§ Stored data:
------------
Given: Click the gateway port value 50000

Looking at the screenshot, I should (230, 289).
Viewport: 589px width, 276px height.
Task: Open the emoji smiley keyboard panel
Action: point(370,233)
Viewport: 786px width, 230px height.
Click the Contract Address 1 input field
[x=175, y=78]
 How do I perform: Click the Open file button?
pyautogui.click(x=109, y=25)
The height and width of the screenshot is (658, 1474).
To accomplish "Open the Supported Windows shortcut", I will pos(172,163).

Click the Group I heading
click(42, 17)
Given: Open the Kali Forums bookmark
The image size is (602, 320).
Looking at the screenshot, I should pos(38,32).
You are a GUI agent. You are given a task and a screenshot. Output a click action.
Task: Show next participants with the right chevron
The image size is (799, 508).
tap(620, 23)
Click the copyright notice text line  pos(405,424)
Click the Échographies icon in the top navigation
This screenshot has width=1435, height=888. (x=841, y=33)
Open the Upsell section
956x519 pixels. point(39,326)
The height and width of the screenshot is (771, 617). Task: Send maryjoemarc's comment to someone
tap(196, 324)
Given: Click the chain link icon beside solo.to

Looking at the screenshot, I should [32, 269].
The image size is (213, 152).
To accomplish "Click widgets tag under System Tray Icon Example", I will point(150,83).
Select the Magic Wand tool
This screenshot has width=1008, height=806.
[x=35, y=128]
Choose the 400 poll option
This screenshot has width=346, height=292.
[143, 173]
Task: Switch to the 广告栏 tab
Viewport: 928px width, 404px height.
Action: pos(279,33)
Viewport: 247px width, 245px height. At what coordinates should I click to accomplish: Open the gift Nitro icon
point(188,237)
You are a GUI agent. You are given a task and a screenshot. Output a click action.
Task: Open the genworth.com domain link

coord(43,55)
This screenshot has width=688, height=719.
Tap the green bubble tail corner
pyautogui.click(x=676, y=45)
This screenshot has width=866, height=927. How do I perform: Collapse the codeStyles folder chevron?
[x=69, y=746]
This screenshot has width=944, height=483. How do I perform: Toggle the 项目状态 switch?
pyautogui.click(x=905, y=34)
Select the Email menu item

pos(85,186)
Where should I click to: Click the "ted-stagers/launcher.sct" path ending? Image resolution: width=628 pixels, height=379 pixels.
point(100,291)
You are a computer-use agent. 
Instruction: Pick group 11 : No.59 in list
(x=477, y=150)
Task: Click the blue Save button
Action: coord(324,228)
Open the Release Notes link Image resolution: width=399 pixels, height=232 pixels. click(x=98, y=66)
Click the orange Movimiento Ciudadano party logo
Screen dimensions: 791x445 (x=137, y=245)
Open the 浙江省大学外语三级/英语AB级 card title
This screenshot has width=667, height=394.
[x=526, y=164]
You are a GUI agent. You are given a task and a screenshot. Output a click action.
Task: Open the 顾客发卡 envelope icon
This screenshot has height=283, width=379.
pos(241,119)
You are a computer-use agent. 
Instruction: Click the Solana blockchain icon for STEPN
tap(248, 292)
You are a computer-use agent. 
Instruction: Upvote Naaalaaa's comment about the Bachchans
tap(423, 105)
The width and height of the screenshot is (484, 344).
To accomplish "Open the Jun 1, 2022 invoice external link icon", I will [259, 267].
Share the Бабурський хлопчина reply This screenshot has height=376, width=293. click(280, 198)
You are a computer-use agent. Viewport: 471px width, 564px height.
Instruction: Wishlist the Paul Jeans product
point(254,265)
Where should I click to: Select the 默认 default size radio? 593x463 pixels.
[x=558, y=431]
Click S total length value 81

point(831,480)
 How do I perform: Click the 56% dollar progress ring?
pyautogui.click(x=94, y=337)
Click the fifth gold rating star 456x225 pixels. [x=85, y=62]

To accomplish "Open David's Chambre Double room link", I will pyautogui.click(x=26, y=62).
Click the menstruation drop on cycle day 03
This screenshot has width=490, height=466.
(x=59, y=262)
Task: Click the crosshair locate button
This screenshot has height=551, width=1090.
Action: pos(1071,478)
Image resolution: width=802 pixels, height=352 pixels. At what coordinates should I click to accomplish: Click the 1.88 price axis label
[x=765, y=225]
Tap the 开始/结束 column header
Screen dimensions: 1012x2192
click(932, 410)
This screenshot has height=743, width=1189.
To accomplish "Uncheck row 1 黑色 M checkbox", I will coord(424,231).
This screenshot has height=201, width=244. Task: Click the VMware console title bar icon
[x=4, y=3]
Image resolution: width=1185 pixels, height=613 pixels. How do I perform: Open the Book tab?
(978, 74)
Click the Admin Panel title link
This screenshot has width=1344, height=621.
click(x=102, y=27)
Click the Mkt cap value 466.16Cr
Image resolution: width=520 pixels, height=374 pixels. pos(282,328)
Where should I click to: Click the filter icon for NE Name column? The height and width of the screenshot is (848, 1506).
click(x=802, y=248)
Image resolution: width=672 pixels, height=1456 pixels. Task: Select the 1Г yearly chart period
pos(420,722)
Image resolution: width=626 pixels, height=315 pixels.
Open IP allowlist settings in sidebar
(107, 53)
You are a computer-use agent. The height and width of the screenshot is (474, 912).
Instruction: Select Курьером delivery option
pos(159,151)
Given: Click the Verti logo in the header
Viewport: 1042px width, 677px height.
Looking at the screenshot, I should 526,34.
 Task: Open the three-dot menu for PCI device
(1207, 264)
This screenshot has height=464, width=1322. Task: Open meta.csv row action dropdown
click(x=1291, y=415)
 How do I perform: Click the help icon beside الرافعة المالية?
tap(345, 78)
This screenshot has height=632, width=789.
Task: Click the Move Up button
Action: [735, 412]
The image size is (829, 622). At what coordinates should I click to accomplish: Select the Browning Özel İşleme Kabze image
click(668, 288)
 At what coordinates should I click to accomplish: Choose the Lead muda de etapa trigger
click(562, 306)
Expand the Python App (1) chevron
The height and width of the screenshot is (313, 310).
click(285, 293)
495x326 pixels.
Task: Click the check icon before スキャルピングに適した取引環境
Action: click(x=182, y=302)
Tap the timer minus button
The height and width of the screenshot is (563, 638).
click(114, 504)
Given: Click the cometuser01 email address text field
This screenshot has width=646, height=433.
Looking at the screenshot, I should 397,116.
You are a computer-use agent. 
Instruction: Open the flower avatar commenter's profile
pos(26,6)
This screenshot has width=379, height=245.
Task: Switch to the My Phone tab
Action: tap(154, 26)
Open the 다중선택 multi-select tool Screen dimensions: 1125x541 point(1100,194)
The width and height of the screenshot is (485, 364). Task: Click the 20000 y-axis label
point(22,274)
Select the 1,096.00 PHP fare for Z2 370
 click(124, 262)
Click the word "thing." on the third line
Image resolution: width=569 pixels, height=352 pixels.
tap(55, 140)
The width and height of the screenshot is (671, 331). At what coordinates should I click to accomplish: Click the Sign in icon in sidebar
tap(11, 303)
------------
Copy out each line of the data in which the word "will" appears.

§ ANSWER TO THIS PROBLEM:
To accomplish "Open the Supported Windows shortcut", I will pos(172,163).
To accomplish "Click widgets tag under System Tray Icon Example", I will point(150,83).
To accomplish "Open the Jun 1, 2022 invoice external link icon", I will [259, 267].
To accomplish "Open David's Chambre Double room link", I will pyautogui.click(x=26, y=62).
To accomplish "Uncheck row 1 黑色 M checkbox", I will coord(424,231).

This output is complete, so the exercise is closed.